:: REQUIRED ACTION ::
Copy every line below precisely, leaving nothing out.
==================================================
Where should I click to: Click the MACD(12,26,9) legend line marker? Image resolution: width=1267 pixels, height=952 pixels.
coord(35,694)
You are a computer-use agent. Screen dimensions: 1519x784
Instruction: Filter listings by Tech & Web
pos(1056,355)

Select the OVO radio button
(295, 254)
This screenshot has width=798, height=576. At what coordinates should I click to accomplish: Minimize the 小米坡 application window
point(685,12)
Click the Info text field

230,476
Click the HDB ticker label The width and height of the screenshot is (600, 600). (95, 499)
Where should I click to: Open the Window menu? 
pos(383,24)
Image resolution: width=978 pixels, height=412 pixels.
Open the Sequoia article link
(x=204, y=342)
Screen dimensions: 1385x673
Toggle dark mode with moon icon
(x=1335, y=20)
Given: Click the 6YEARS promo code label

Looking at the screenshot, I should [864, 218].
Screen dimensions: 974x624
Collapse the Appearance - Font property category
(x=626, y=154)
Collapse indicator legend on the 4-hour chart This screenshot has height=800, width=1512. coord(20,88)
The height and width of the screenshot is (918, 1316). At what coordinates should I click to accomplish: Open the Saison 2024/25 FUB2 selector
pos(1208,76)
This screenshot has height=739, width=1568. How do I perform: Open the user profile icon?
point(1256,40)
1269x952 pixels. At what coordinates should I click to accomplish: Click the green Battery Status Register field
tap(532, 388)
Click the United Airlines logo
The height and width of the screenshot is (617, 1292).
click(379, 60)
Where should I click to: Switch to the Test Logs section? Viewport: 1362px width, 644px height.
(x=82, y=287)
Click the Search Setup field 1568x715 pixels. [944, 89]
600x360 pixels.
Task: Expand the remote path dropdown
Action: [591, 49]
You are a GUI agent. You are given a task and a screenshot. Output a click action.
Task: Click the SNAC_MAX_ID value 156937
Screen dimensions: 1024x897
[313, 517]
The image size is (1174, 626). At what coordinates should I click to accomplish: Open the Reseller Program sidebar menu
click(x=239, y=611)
==================================================
:: RESULT OF THIS EXERCISE ::
Where should I click to: Click the MACD(12,26,9) legend line marker? Image resolution: width=1267 pixels, height=952 pixels.
coord(35,694)
You are a computer-use agent. Screen dimensions: 1519x784
Instruction: Filter listings by Tech & Web
pos(1056,355)

Select the OVO radio button
(295, 254)
This screenshot has width=798, height=576. At what coordinates should I click to accomplish: Minimize the 小米坡 application window
point(685,12)
Click the Info text field

230,476
Click the HDB ticker label The width and height of the screenshot is (600, 600). (95, 499)
Where should I click to: Open the Window menu? 
pos(383,24)
Image resolution: width=978 pixels, height=412 pixels.
Open the Sequoia article link
(x=204, y=342)
Screen dimensions: 1385x673
Toggle dark mode with moon icon
(x=1335, y=20)
Given: Click the 6YEARS promo code label

Looking at the screenshot, I should [864, 218].
Screen dimensions: 974x624
Collapse the Appearance - Font property category
(x=626, y=154)
Collapse indicator legend on the 4-hour chart This screenshot has height=800, width=1512. coord(20,88)
The height and width of the screenshot is (918, 1316). At what coordinates should I click to accomplish: Open the Saison 2024/25 FUB2 selector
pos(1208,76)
This screenshot has height=739, width=1568. How do I perform: Open the user profile icon?
point(1256,40)
1269x952 pixels. At what coordinates should I click to accomplish: Click the green Battery Status Register field
tap(532, 388)
Click the United Airlines logo
The height and width of the screenshot is (617, 1292).
click(379, 60)
Where should I click to: Switch to the Test Logs section? Viewport: 1362px width, 644px height.
(x=82, y=287)
Click the Search Setup field 1568x715 pixels. [944, 89]
600x360 pixels.
Task: Expand the remote path dropdown
Action: [591, 49]
You are a GUI agent. You are given a task and a screenshot. Output a click action.
Task: Click the SNAC_MAX_ID value 156937
Screen dimensions: 1024x897
[313, 517]
The image size is (1174, 626). At what coordinates should I click to accomplish: Open the Reseller Program sidebar menu
click(x=239, y=611)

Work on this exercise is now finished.